Enquadrado pelo “documentário” dos seus antigos alunos (agora “realizadores oscarizados”, como no-lo informam numa das tiradas mais caricatas do filme), Fife conta-nos um percurso de abandono, um percurso formado pela fuga sucessiva às suas responsabilidades. Enquanto documentarista (respeitado e premiado), o seu acto “original” de cinema fora já movido, primeiramente, pela vontade de escapar à realidade (um filme psicadélico, feito enquanto distração a uma vida pacata no campo), e só depois se tornaria num gesto político perfeitamente acidental.

De um orçamento muito limitado, Oh Canada é um objecto simples, austero, mas, nisso, um filme muito atraente (nomeadamente nas sequências na casa de Fife, o velho). Pela encenação cuidada daquele “trabalho de cinema” — a preparação e a execução do documentário sobre o realizador — Schrader parece explorar, de um ponto de vista formal, a inescapável dualidade entre o “talento” de um indivíduo e o valor moral dos seus actos — tanto na vida como na arte. Para Schrader, o cinema propõe, sistematicamente, uma exploração ou manipulação do seu objecto. Uma arte que vive necessariamente de uma mentira velada, de uma encenação da realidade, construída pelo seu autor. E se o auspicioso “Oh Canada” do título nos sugere um aparente elogio à liberdade, em apologia ao “irmão livre” daqueles Estados Unidos, a fronteira aberta do final do filme será, sobretudo, a mais confortável possibilidade de uma evasão. O simples apagar de todas as faltas que o protagonista acumulara naqueles seus primeiros 30 anos (onde sentira ter gastado toda a sua vida), viver também na manipulação de um objecto real (editar as nossas cenas de vida).

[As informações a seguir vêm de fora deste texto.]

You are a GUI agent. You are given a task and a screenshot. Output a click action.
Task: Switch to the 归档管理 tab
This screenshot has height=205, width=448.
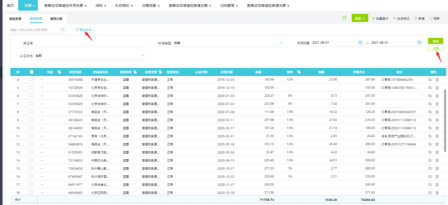[x=227, y=6]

Richard Gere e Jacob Elordi

 

Um filme crepuscular, Oh Canada desprende-se da trilogia recente de Schrader (First Reformed, The Card Counter, e Master Gardener) — para a qual parece servir ainda assim de apêndice final — ao retratar, enfim, um mundo individual (sempre o indivíduo em Schrader) onde não existe possibilidade de futuro. Um moroso monólogo face a uma câmara (esse espelho de morte, que eterniza o seu processo), Fife relembra que, naquele momento, lhe resta apenas o passado. Da sua introspecção, e contrariamente ao que acontecera, por exemplo, em Master Gardener, não poderá existir o sonho de um caminho florido pela felicidade. Neste Oh Canada floresce apenas o cancro mortal pelo corpo, pelas veias de Fife, qual “buraco negro” que parece simultaneamente concentrar e anular toda a vida da personagem. O suspiro final contra uma paisagem campestre. Por tanto que as flores sobre o plano de fecho da tela nos sugiram a esperança que transporta esse ponto (médio) do percurso de vida de Fife, então enfim exilado, Schrader faz ecoar sobre a paisagem passada o som vazio, esse “nada”, que o espera na morte.

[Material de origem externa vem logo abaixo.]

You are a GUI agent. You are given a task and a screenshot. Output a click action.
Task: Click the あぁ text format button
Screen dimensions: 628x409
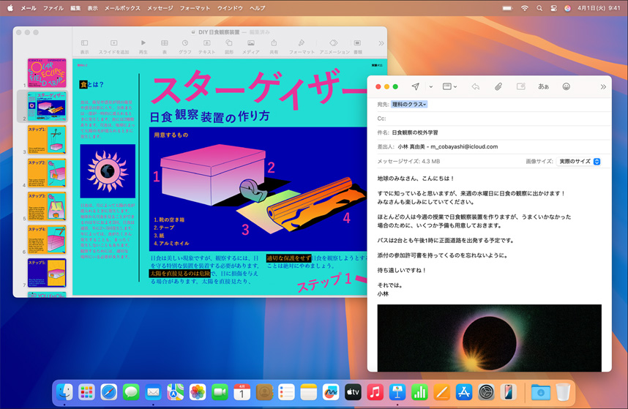tap(543, 86)
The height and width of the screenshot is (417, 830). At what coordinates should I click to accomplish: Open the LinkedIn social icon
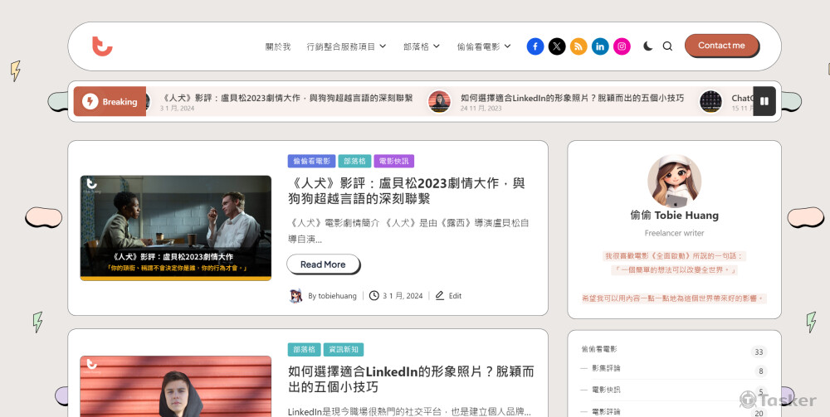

Também nesta despedida, mais uma vez, se induz a inevitável cobardia da personagem principal. Expondo enfim os seus actos, as suas faltas, defronte de Emma (Uma Thurman), que não o “conhece”, afinal, após 30 anos de vida comum, Fife propõe um confronto entre a sua imagem presente e o passado, quando este parece já não motivar verdadeiras consequências. E é perto daquele fim que Schrader recorda ainda a (quase) deserção de Fife, por ocasião da convocatória militar para o Vietname (aquele “COWARD!” sem resposta), enquanto o próprio nos afirma que todos aqueles que admirara tinham partido e morrido na guerra.

Uma vida feita em fuga e na rejeição de todas as marcas do passado (“I don’t have a son“) até uma despojada exposição final, na primeira pessoa. Expiação sob a sombra, num filme que não nos diz “nada” pela sua história, mas onde este seu “nada” revela, enfim, um comentário amargo quanto ao trabalho do próprio Schrader. E ficamos assim, entre a visão de um novo país verdejante pelos olhos do jovem Fife, e a carrinha preta dos seus antigos alunos, esses que fazem, afinal, filmes sobre “alguma coisa” e que espiam, por câmara oculta, o desenlace anunciado.